Many decisions about the post-war world had been taken earlier, including at Yalta in February 1945.[2] At the San Francisco Conference, which ended on 26 June 1945, the United Nations Organisation had been established. But much remained for discussion at Potsdam, including European economic reconstruction, international waterways, Iran, Italian colonies, constitutional crisis in Belgium, elections in Greece, civil war in China and the future of the Middle East.
A contentious issue was the future of defeated Germany: its administration, industrial disarmament, allocation of reparations, and how its people should be treated, fed, housed and re-educated. The fate of many thousands of refugees and displaced persons, as well as Prisoners of War, had to be considered.
Britain’s predicament
To mark the 75th anniversary FCO Historians have published a collection of documents: Britain and the making of the Post-War World: the Potsdam conference and beyond. The publication includes previously unpublished intelligence material, gives real insights into the challenges the British government faced.
View a digital version on the FCO Historian’s issuu page or you can buy a copy.
See of the book’s editors, Gill Bennett, discuss events at Potsdam and Britain’s place in the immediate post-war world in conversation with FCO Chief Historian Patrick Salmon.
Watch the video discussing Britain and the making of the post-war world.
For all except the US, the end of war meant economic crisis. Britain was bankrupt: economist JM Keynes talked of a ‘financial Dunkirk’. Financial help from the US would be essential if Britain was to meet its global responsibilities.
Britain was one of the Big Three. But would it still be a ‘Great Power’ in the post-war world, or squeezed between the Soviet and US Superpowers? This was a question that preoccupied ministers and Foreign Office officials at Potsdam.

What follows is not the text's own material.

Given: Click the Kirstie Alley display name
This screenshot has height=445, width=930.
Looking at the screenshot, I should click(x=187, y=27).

During the conference there was a change of government in Britain. Results of the 5 July General Election were not declared until 26th.[3] Churchill, who had flown home expecting to triumph, was defeated. A Labour landslide meant that Clement Attlee and Ernest Bevin flew back to Potsdam to lead the British Delegation as Prime Minister and Foreign Secretary. Both men had been in the War Cabinet, and Attlee had attended Potsdam from the start. The British negotiating line did not change.

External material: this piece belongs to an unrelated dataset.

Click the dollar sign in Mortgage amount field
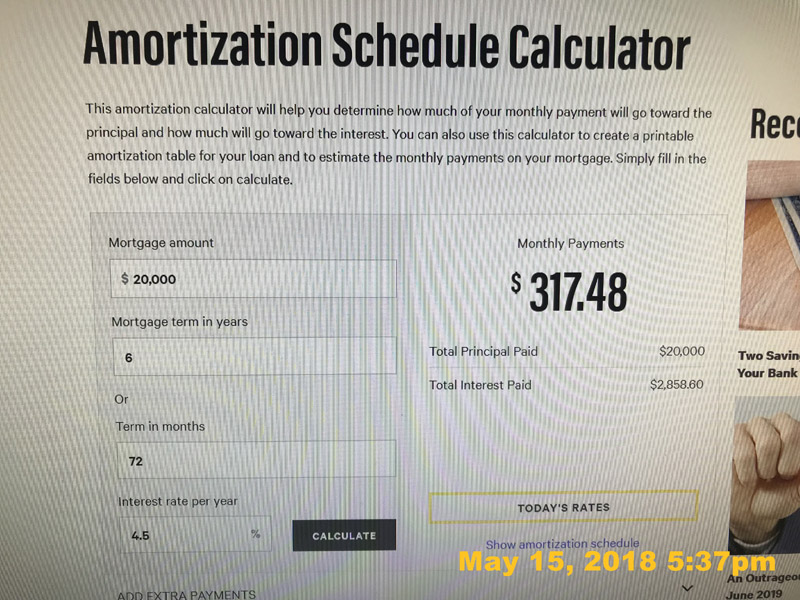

At Potsdam, the Big Three worked together and hoped for postwar collaboration. No one foresaw 40 years of ‘Cold War’. But mutual suspicion underpinned the Potsdam discussions. Stalin feared the dominance of Western capitalism, while Britain and the US worried about communist influence in Europe. No peace treaty was signed at Potsdam, and many difficult issues remained to be settled.
But in an important sense, the Potsdam Conference represented a doorway between the old world and the new.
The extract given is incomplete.